Falling home prices benefit owner-occupiers “trading up to a more expensive property” such as growing families, Dr Rowley said.

By contrast, those “trading down” such as retirees downsizing will experience a negative wealth effect, as they will be selling a larger home to “release equity”, and getting less for it.

There are pros and cons to falling house prices, but unless you’re trading in that market it doesn’t make a difference,” Dr Rowley said.

When it comes to investors gambling on making quick capital gains, some will get “spooked” and “try to dispose of their assets”, while others will “stick with it and realise that housing is a long-term investment”.

There were a lot of investors who got a bit carried away with the price growth in Sydney and Melbourne, and thought that prices would always go up,” Dr Rowley said.

The impact of the reverse wealth effect on the economy “tends to be quite small”, Associate Professor Ben Phillips, principal research fellow at Australian National University’s Centre for Social Research and Methods, said.

“The relationship to overall economic growth is at best minor,” he said.

There may be a “knock-on effect” in retail sales when home prices are rising due to buyers and sellers purchasing items such as furniture or paint, Mr Phillips said.

However, as such goods are “often imported” the overall impact is slight.

Will home price falls derail the economy?

A major house price crash – with peak-to-trough value falls of 40 to 50 per cent – would be required for a “serious deterioration in the economy due to mass defaults and mortgage arrears” to occur, Mr Phillips said.

In terms of the currently orderly decline in home prices, it really only has a slight impact on the economy, and only at the margins.”

Reserve Bank of Australia Governor Philip Lowe has repeatedly reassured the nation that falling home prices won’t “derail” the economy.

While “swings in housing prices” are “difficult for some in our community”, Australians should “take some reassurance from the fact that our economy and our financial system are resilient”, Dr Lowe told a House of Representatives economics committee in late February.

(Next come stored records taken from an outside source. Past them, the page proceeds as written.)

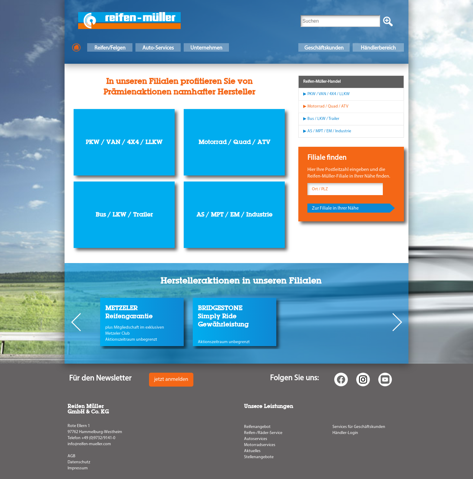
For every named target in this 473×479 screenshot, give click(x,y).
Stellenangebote (259, 457)
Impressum (78, 468)
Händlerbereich (378, 48)
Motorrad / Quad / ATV (234, 142)
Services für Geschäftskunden (358, 427)
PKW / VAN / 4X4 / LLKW (124, 142)
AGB (71, 456)
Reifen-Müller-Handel (322, 81)
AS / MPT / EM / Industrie (234, 214)
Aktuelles (252, 451)
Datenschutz (79, 462)
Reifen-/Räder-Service (263, 433)
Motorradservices (259, 445)
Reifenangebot (257, 427)
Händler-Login (345, 433)
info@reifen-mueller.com (89, 444)
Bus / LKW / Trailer (124, 214)
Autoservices (255, 439)
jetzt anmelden (171, 379)
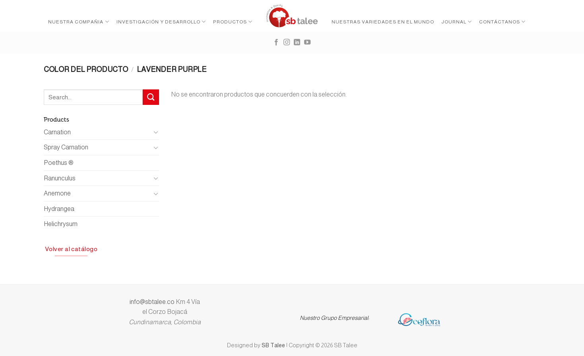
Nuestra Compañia (78, 21)
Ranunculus (60, 178)
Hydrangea (59, 208)
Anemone (57, 193)
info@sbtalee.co (153, 301)
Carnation (57, 132)
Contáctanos (502, 21)
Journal (456, 21)
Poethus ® (59, 162)
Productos (232, 21)
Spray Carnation (66, 147)
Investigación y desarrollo (161, 21)
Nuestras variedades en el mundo (383, 22)
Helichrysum (61, 224)
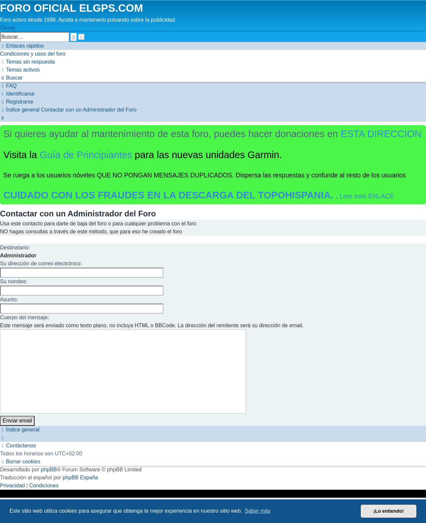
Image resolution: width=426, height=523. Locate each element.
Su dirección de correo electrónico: (41, 263)
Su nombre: (14, 281)
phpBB (49, 469)
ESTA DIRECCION (381, 134)
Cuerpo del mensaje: (24, 317)
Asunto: (9, 299)
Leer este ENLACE (366, 196)
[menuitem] (33, 54)
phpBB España (80, 477)
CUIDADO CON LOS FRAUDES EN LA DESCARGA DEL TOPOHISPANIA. (169, 195)
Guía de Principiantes (86, 154)
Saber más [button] (258, 511)
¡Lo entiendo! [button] (388, 511)
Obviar (8, 28)
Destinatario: (15, 247)
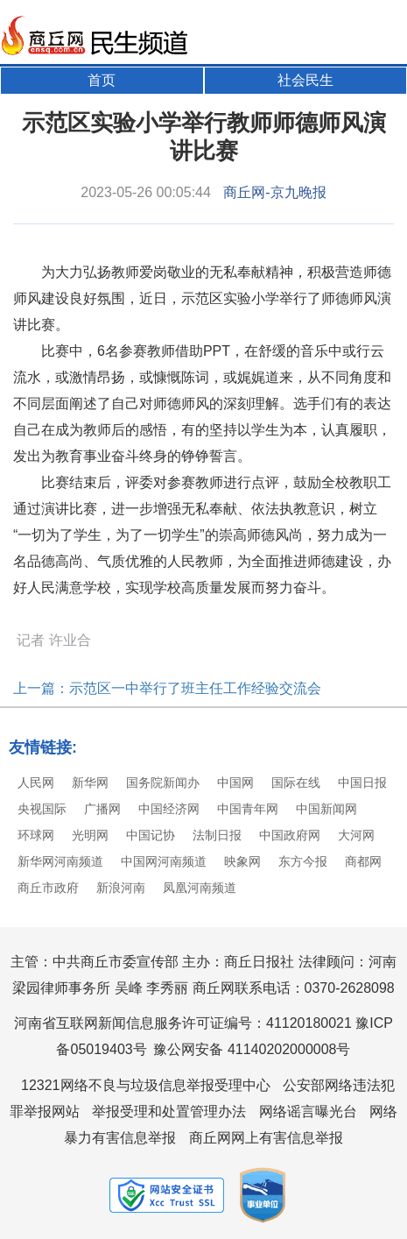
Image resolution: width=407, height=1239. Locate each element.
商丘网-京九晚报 (274, 192)
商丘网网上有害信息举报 (266, 1137)
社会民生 (305, 80)
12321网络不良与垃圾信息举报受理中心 (145, 1085)
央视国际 (42, 809)
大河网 (356, 835)
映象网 (242, 861)
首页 (102, 80)
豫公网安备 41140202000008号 (251, 1049)
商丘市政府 (48, 888)
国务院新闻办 (163, 782)
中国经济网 (169, 809)
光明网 (90, 835)
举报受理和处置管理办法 (169, 1111)
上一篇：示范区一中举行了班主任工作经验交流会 (167, 688)
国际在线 (295, 782)
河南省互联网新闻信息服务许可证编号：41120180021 (183, 1023)
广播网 (102, 809)
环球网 (36, 835)
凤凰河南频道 (199, 888)
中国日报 (362, 782)
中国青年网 (247, 809)
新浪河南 (120, 888)
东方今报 (302, 861)
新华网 (90, 782)
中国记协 (150, 835)
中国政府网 (289, 835)
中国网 (235, 782)
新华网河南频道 (60, 861)
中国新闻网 (326, 809)
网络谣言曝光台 (308, 1111)
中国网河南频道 (164, 861)
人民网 (36, 782)
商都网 (363, 861)
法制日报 (217, 835)
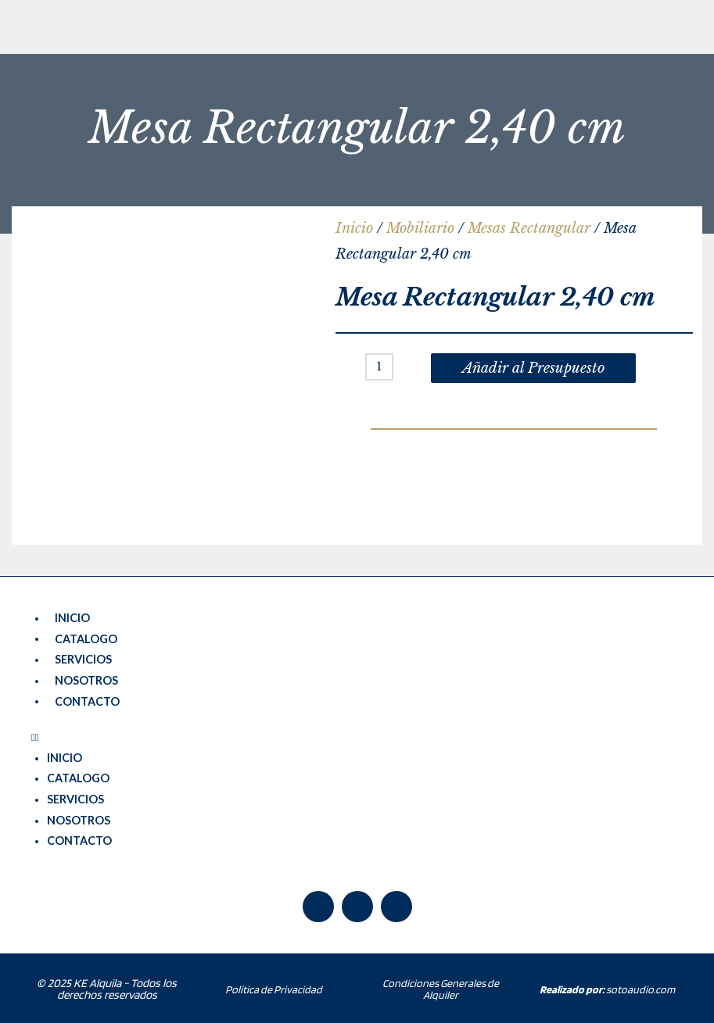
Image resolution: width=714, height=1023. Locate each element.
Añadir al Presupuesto (533, 368)
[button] (357, 736)
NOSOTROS (86, 679)
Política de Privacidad (273, 988)
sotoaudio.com (607, 988)
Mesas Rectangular (529, 228)
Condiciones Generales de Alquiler (440, 987)
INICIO (72, 617)
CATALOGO (86, 638)
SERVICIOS (83, 659)
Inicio (354, 228)
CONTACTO (87, 699)
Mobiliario (420, 228)
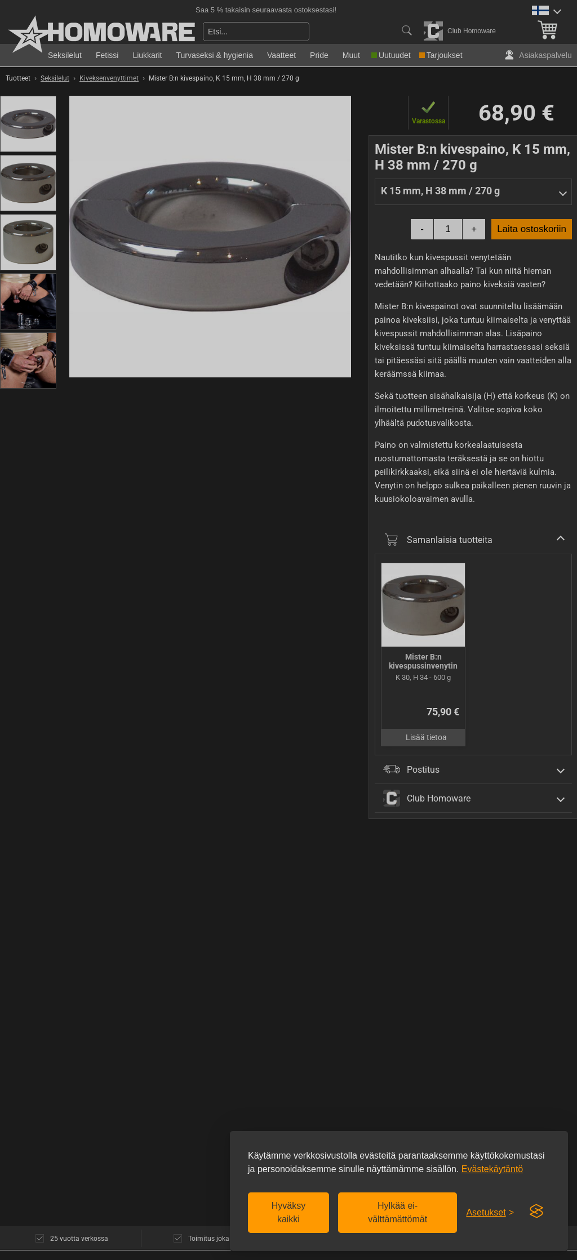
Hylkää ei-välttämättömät (397, 1212)
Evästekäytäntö (492, 1169)
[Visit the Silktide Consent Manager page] (536, 1211)
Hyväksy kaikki (288, 1212)
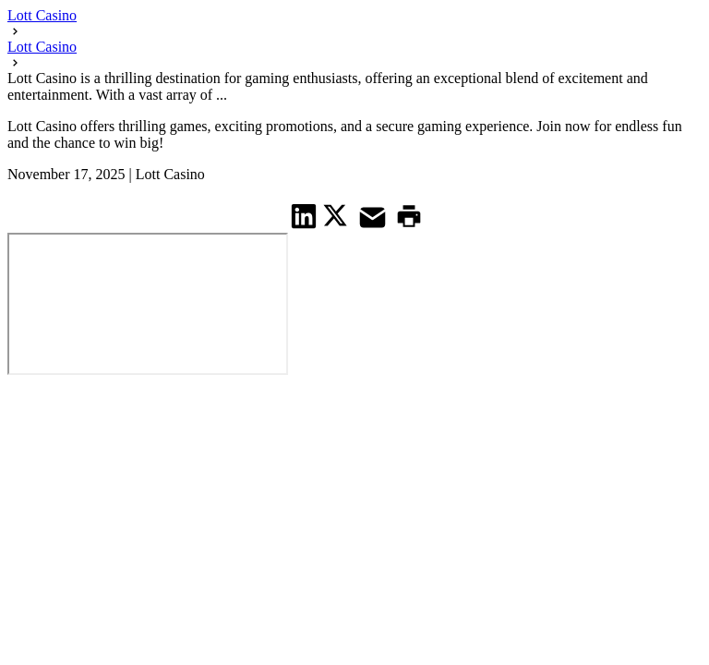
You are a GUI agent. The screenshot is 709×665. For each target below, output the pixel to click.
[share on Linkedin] (304, 215)
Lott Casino (42, 15)
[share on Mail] (374, 216)
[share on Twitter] (337, 215)
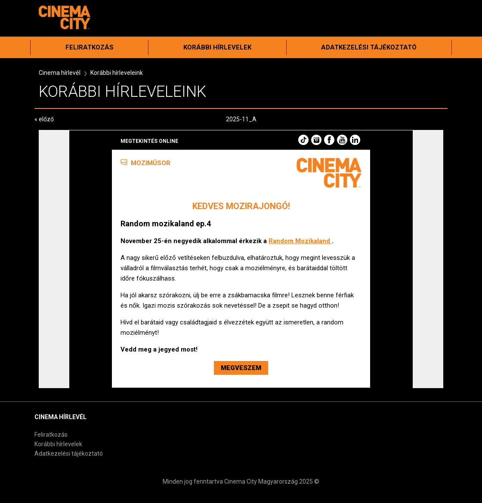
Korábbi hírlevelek (217, 47)
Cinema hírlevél (59, 72)
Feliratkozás (89, 47)
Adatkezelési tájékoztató (369, 47)
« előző (44, 119)
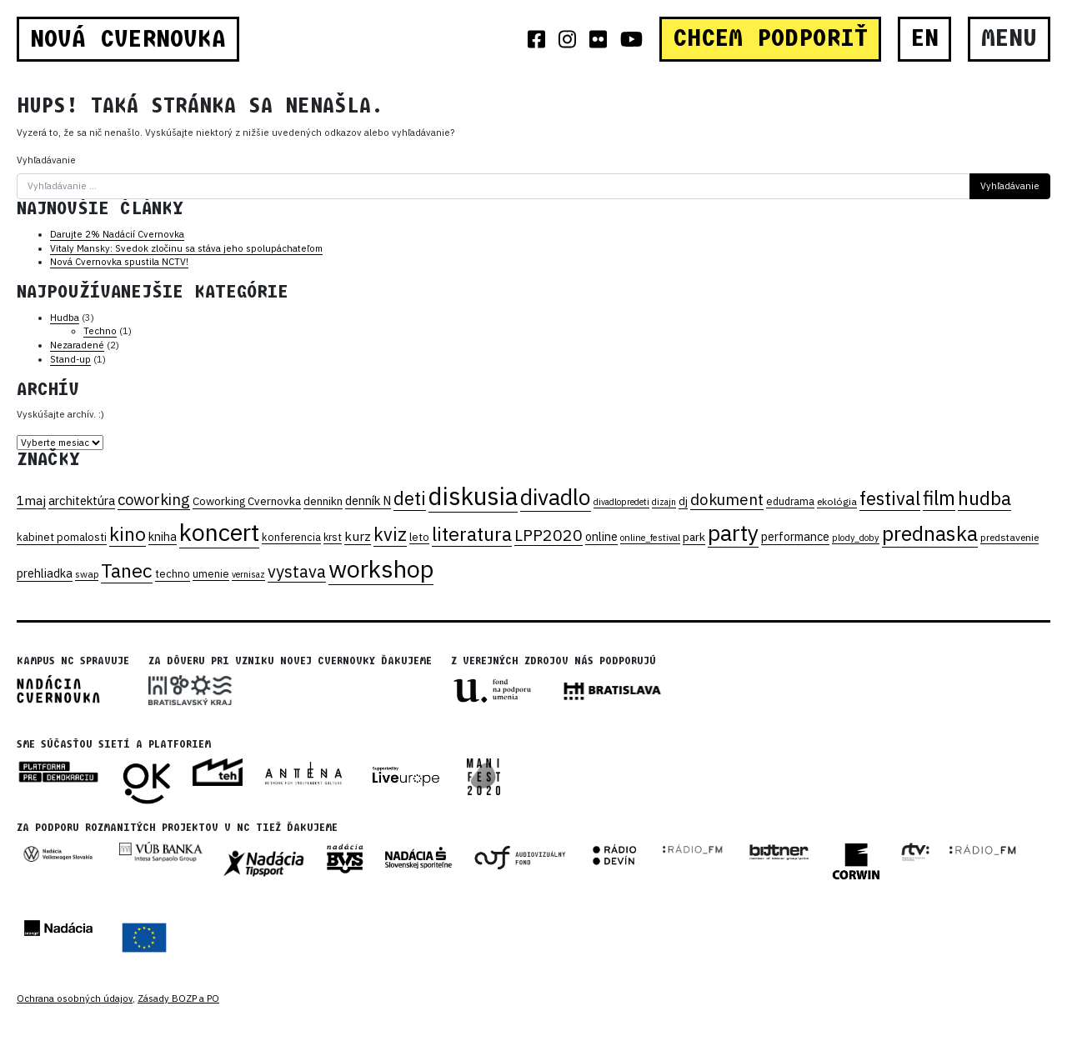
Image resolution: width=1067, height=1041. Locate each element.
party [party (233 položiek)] (733, 532)
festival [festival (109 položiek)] (889, 498)
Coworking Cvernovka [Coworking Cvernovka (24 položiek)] (247, 500)
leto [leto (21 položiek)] (419, 536)
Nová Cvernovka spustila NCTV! (119, 262)
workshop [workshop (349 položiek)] (380, 568)
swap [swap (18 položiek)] (86, 574)
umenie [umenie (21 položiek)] (211, 573)
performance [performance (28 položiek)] (795, 536)
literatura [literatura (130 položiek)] (472, 533)
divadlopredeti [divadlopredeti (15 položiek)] (621, 502)
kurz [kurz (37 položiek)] (357, 536)
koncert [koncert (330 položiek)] (219, 532)
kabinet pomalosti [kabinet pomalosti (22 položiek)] (62, 537)
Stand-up (70, 359)
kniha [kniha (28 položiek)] (162, 536)
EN (925, 38)
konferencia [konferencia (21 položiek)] (291, 536)
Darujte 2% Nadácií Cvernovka (117, 234)
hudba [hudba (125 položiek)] (984, 498)
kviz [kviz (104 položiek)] (390, 534)
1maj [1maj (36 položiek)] (31, 500)
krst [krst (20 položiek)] (332, 536)
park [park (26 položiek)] (694, 536)
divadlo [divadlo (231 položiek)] (555, 497)
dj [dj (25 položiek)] (683, 500)
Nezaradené (77, 345)
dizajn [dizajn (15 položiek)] (664, 502)
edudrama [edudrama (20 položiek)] (790, 501)
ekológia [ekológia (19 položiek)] (837, 501)
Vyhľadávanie (46, 160)
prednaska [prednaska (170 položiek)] (930, 533)
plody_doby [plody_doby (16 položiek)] (855, 537)
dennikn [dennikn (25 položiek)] (323, 500)
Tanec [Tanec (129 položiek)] (127, 570)
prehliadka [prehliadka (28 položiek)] (45, 573)
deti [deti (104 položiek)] (409, 498)
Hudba (64, 317)
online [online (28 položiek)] (601, 536)
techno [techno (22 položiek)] (172, 574)
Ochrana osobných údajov (75, 998)
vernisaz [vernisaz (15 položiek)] (248, 574)
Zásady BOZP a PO (178, 998)
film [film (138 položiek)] (939, 497)
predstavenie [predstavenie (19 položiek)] (1009, 537)
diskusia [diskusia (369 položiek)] (473, 496)
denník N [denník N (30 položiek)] (368, 500)
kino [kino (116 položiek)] (127, 534)
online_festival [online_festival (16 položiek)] (650, 537)
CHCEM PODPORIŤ (770, 38)
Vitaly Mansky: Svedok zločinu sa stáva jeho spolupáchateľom (186, 248)
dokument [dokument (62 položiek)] (727, 499)
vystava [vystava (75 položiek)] (297, 571)
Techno (100, 331)
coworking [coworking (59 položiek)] (154, 499)
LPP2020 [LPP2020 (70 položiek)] (548, 534)
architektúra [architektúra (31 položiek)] (81, 500)
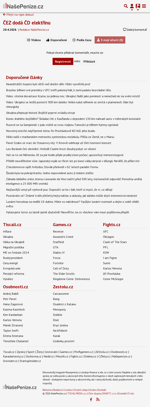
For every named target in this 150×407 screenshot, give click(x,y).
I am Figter (110, 258)
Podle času (82, 40)
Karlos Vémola (112, 268)
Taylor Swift (11, 330)
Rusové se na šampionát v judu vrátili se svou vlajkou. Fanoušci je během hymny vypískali (62, 125)
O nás (131, 393)
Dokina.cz (90, 356)
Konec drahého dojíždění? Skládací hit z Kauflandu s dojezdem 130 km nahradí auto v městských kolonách (73, 119)
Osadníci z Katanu (64, 304)
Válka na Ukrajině (13, 242)
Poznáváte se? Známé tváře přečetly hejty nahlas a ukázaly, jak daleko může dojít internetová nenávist (71, 195)
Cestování (51, 352)
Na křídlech (60, 330)
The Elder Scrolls (64, 273)
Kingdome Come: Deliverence (71, 279)
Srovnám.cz (10, 361)
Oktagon (108, 237)
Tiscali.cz (12, 224)
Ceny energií (10, 263)
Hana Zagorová (13, 304)
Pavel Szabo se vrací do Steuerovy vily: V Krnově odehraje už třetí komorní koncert (58, 143)
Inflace (7, 231)
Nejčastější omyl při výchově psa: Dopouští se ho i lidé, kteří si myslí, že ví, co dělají (59, 189)
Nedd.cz (49, 356)
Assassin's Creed (63, 237)
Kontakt (102, 390)
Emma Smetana (13, 336)
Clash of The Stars (115, 242)
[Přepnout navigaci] (132, 6)
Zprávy (21, 352)
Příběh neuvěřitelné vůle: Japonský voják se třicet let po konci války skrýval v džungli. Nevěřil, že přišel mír (73, 161)
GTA (55, 247)
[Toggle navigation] (144, 6)
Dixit (56, 320)
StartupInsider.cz (30, 361)
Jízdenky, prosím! (63, 341)
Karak (56, 336)
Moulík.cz (62, 356)
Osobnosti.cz (15, 287)
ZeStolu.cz (102, 352)
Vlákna (34, 40)
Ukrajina (8, 237)
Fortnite (58, 263)
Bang (56, 299)
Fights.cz (111, 224)
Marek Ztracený (13, 325)
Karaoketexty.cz (13, 356)
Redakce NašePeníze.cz (34, 29)
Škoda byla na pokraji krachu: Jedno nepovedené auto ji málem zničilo (49, 173)
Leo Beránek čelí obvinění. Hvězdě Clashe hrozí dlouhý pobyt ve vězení (51, 149)
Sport (31, 352)
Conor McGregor (113, 279)
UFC (105, 231)
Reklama (47, 390)
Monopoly (59, 309)
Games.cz (62, 224)
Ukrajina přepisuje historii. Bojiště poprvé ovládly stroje (40, 113)
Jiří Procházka (111, 273)
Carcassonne (61, 293)
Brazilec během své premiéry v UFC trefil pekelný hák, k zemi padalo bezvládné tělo (58, 90)
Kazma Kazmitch (14, 309)
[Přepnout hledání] (126, 6)
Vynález (8, 279)
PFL (105, 247)
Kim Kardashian (12, 315)
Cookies (68, 390)
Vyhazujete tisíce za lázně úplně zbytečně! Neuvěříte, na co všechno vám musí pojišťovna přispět (67, 212)
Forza (56, 258)
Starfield (58, 242)
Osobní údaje (81, 390)
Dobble (57, 315)
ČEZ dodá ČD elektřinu (27, 22)
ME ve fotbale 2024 (16, 252)
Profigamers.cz (83, 352)
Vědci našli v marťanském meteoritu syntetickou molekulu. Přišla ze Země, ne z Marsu (60, 137)
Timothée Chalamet (16, 341)
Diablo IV (59, 252)
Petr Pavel (9, 299)
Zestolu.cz (63, 287)
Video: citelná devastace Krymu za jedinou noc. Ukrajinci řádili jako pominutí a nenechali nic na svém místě (73, 96)
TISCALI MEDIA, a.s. (77, 393)
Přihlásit (89, 61)
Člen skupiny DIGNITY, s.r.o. (102, 393)
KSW (106, 252)
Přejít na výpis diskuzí (18, 14)
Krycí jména (60, 325)
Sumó (106, 263)
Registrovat (63, 61)
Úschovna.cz (33, 356)
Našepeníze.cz (121, 356)
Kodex (93, 390)
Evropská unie (11, 268)
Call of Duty (61, 268)
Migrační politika (13, 247)
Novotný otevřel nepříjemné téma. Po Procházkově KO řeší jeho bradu (50, 131)
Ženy (40, 352)
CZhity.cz (104, 356)
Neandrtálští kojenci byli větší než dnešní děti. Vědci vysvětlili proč (48, 84)
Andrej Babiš (10, 293)
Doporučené (56, 40)
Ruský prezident (13, 258)
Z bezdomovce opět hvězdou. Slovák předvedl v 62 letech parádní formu (52, 167)
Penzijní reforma (13, 273)
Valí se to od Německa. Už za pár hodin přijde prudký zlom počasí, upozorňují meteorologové (64, 155)
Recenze (58, 231)
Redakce (57, 390)
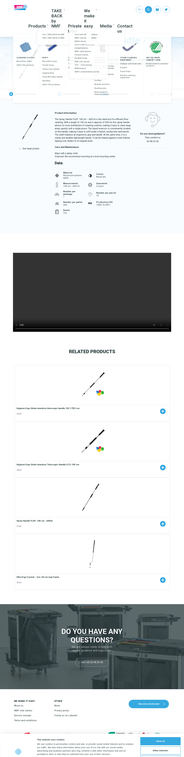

Earlier this week, following the RBA’s decision to keep the official cash rate on hold at an historic low of 1.5 per cent for a record 31st consecutive month, Dr Lowe delivered a speech focusing on the housing market and its implications for the economy.

Shifts in sentiment play an important role in housing markets. When prices are rising, people are attracted to the market in the hope of capital gains,” Dr Lowe said.

“At some point, though, valuations become so stretched that demand tails off and there is a shift in momentum.”

National home prices soared by almost 50 per cent over the five years to late 2017, and have since fallen by 9 per cent, returning to mid-2016 levels, Dr Lowe pointed out.

When prices are falling, the “prospect of capital losses leads buyers to stay away or to delay purchasing”, and those who found it difficult to get a foothold on the housing market have an opportunity.

“Lower prices draw more buyers into the market. First home owners find it easier to buy a home, investors are attracted back into the market, and trade-up buyers take the opportunity to upgrade to the home they have always wanted,” Dr Lowe said.

“Lower prices draw more people in and, eventually, this helps stabilise the market.”

The RBA estimated that fewer than 5 per cent of owner-occupiers with mortgages have negative equity, and the vast bulk of these continues to meet their mortgage obligations.

The current trend of falling home prices have triggered shifts in consumer sentiment, however.

Most notably, the number of people reporting that “an investment in real estate is the wisest place for their savings” has “fallen significantly”, Dr Lowe said.

“So, it is not surprising that there are fewer investors in the market. At the same time, the number of people saying it is a good time to buy a home has increased.”